REQUESTS —
1. Using the excerpt on camera path reconstruction errors, explain why the reconstruction errors rise at the end of the camera paths.
2. Retype the part of the excerpt on camera path reconstruction errors starting at "Again, we see" and ending at "0.2, 0.01, 0.6])".

EXCERPT —

— Begin —

Again, we see that generally the camera-to-camera distances have a low error below 5 cm. The extended right tail of the error distribution is also visible here, with even more high errors. Let’s plot the errors mapped onto the reconstructed camera paths.
Note that x and y are flipped for visualization (landscape plot), since the tracks rotation does not apply here. Although visually similar to the trajectory plots above, the plot below shows the camera paths of the two selected cameras and not the trajectories of the calibration wand ends.
[13]:
fig = plt.figure(figsize=(12, 10))
ax = fig.add_axes([0, 0, 1, 1])
for camera_path in pts_3d:
mappable = ax.scatter(camera_path[:, 1], camera_path[:, 0], cmap=plt.get_cmap('Spectral_r'), c=np.absolute(errors), s=0.25)
ax.set_aspect('equal')
cax = fig.add_axes([1.05, 0.2, 0.01, 0.6])
fig.colorbar(mappable, cax=cax);

We can observe that the reconstrion errors are very low throughout the reconstruction, except at the end. So we have a look at the end of the videos, and can confirm that all cameras capture a diver, a lot of water and not so much of the static environment.
Basically, we forgot cut the synchronized videos to an appropriate length, and thus tried to reconstruct things that are not suitable for sfm reconstruction.
This is something we can easily fix by applying a conditional filter to the extrinsics before we initialize the cameras in the scene.

— End —

RECORDED DATA —
— Begin —

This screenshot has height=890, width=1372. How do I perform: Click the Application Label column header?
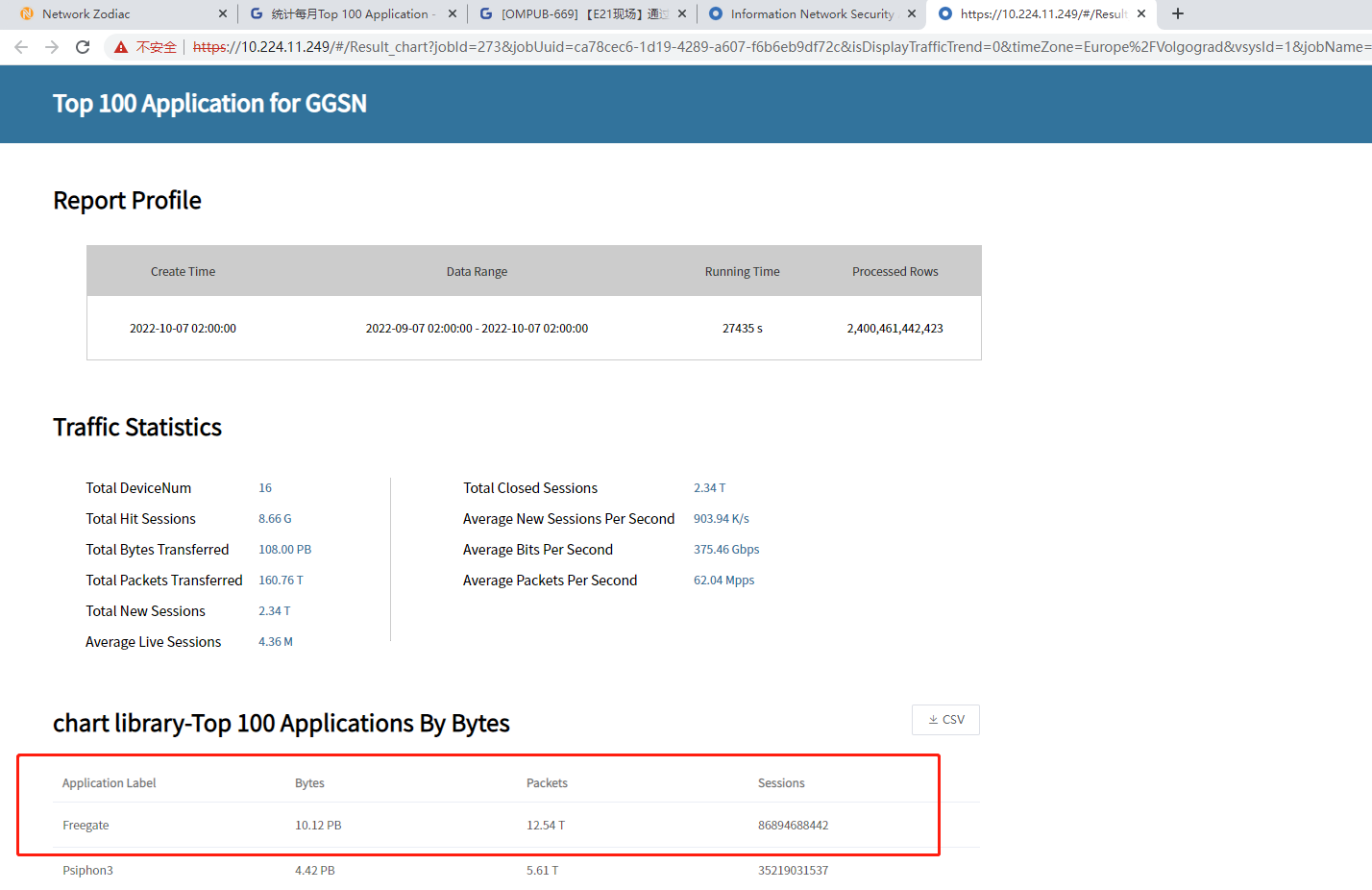(x=110, y=783)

— End —

THE RESPONSES —
1. At the end of the videos, all cameras capture a diver, a lot of water and not much of the static environment. The synchronized videos were never cut to an appropriate length, so the reconstruction was attempted on footage that isn't suitable for sfm reconstruction.

2.
Again, we see that generally the camera-to-camera distances have a low error below 5 cm. The extended right tail of the error distribution is also visible here, with even more high errors. Let’s plot the errors mapped onto the reconstructed camera paths.
Note that x and y are flipped for visualization (landscape plot), since the tracks rotation does not apply here. Although visually similar to the trajectory plots above, the plot below shows the camera paths of the two selected cameras and not the trajectories of the calibration wand ends.
[13]:
fig = plt.figure(figsize=(12, 10))
ax = fig.add_axes([0, 0, 1, 1])
for camera_path in pts_3d:
mappable = ax.scatter(camera_path[:, 1], camera_path[:, 0], cmap=plt.get_cmap('Spectral_r'), c=np.absolute(errors), s=0.25)
ax.set_aspect('equal')
cax = fig.add_axes([1.05, 0.2, 0.01, 0.6])